_Required action_. After finding the line with "Select the Business plan title" in the entries below, copy that line and each one after it exactly, through the last line, and omit pictures.

Stored dataset items:
────
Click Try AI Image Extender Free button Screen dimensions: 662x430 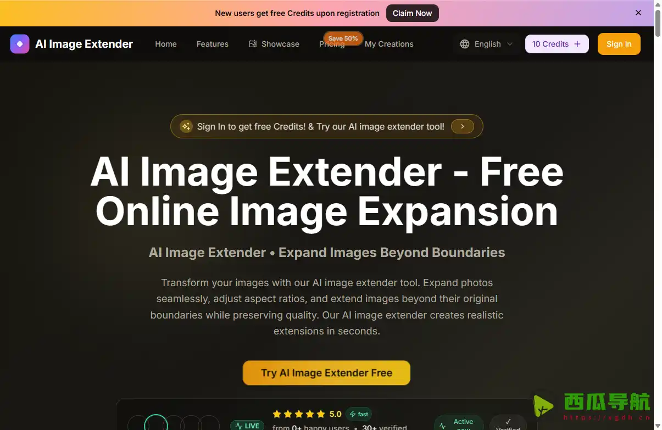[x=326, y=373]
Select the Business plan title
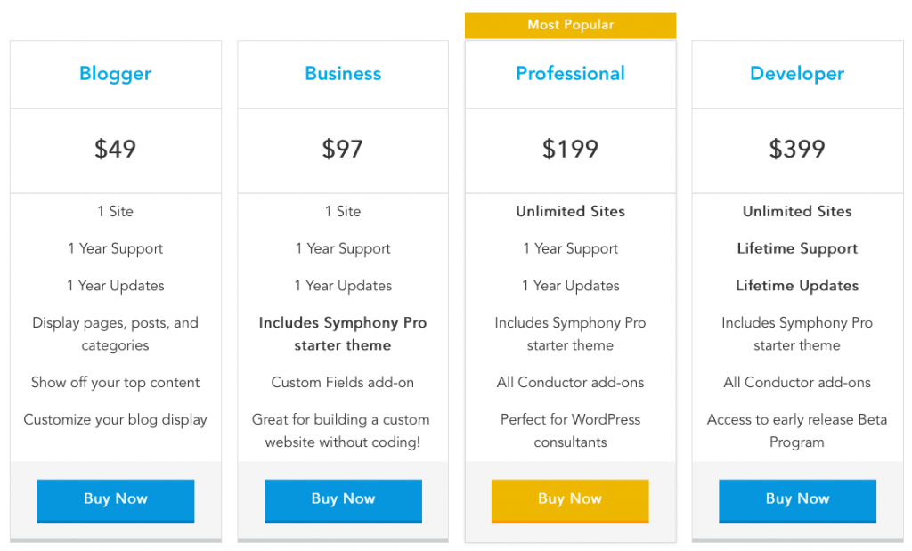This screenshot has height=551, width=912. (x=343, y=74)
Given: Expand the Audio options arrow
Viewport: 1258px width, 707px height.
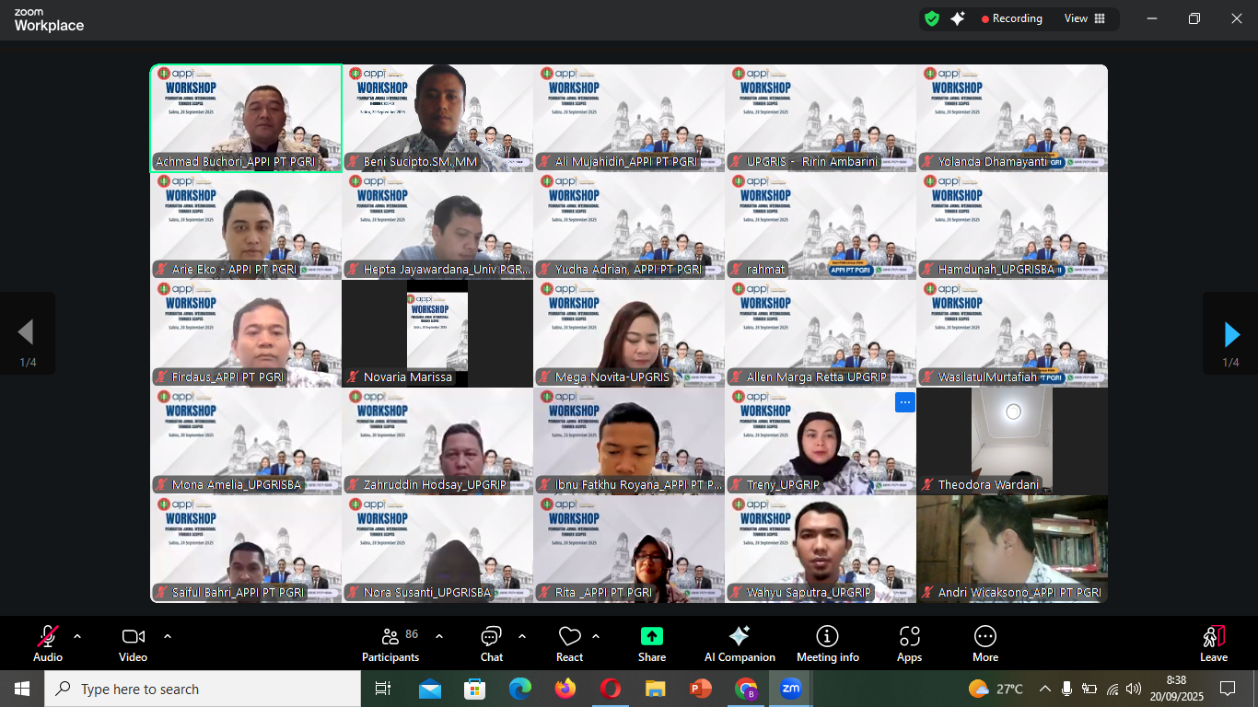Looking at the screenshot, I should 77,636.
────
_Your solution_.
Select the Business plan title
This screenshot has height=551, width=912. (x=343, y=74)
Given: Expand the Audio options arrow
Viewport: 1258px width, 707px height.
Looking at the screenshot, I should 77,636.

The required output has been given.